No one is quite sure where the term came from, or how it became a slang word for pussy, but things have always been a little backward in Australia. What does the YMCA have to do with a vagina? Why not call it a “Boomerang flesh wound” instead? Or perhaps a “Koala Cut?” At least those make sense for Australians. Troubled by the strange use of the term, I finally asked my Australian friend why YMCA means vagina. He let me in on a clever little secret, saying it’s an acronym for “Yoni Minge Cunt Anus.” Satisfied with the first three terms and their relation to the female genitalia, I asked why they included the word Anus, since it’s not part of the vagina. He told me that Australian men are wishful thinkers, and that just because a woman doesn’t want to “play ball,” doesn’t mean it doesn’t fit like a glove. Australians are really fucking weird.
Strangely enough, the origin of the YMCA has very little to do with vaginas, at least in North America. When it was founded, it was said to be a place for educating and caring for youth between the ages of three and eighteen.
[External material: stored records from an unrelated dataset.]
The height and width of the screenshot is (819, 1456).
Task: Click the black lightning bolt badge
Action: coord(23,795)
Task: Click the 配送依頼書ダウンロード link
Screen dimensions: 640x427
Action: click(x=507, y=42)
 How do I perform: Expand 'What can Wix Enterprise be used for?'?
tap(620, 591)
Founded by 12 staunchly Christian men, the organization claimed to be bringing up youth to be moralistic, respectful, and caring citizens. Of course, like any organization involving young boys and old Christian men, it eventually turned into some strange, seedy combination of Pee Wee Herman’s playhouse, and the secret sex dungeon behind the Pope’s master bedroom. What started off as moral lessons in wooden desks and classrooms, soon turned into too-close-for-comfort hygiene lessons in communal showers, and nightly inspections for bed bugs and the ‘sinful nocturnal emissions,’ as they called it.
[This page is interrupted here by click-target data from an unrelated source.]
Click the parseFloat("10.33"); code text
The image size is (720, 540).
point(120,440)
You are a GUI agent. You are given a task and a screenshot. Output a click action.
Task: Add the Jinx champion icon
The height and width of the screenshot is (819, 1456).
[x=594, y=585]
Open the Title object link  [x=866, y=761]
In the LGTB community, the YMCA simply refers to any building where gays and lesbians frequently gather, even if there isn’t anything sexual going on. It’s the Starbucks of small hick towns, or the drama club of the average North American high school. A little known fact about the YMCA is that in the gay community it is actually an acronym. It doesn’t take a genius to figure out what it stands for: Young Men Craving Ass.
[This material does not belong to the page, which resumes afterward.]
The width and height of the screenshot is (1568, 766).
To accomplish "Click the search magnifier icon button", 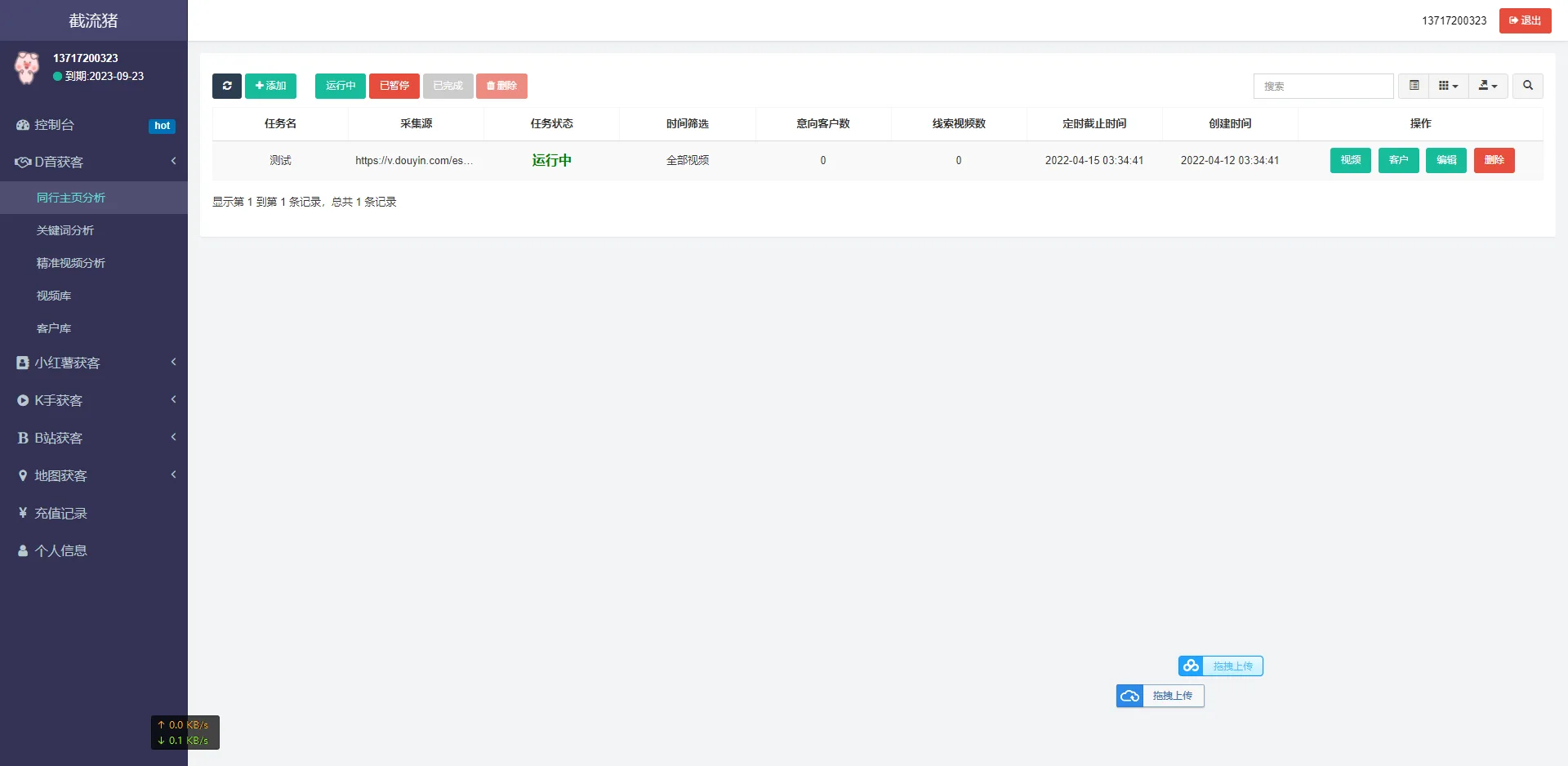I will pos(1527,86).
1. When I went to teachers college in Australia, I kept telling my students I wanted to get a membership to the YMCA. It wasn’t long before I was arrested for sexual harassment, and soliciting minors.
2. When I first met Steve and Larry, they kept saying they went to the YMCA 6 nights a week. I couldn’t understand why they weren’t absolutely ripped, until I saw them drinking cappuccinos at Starbucks and flirting with the Barista.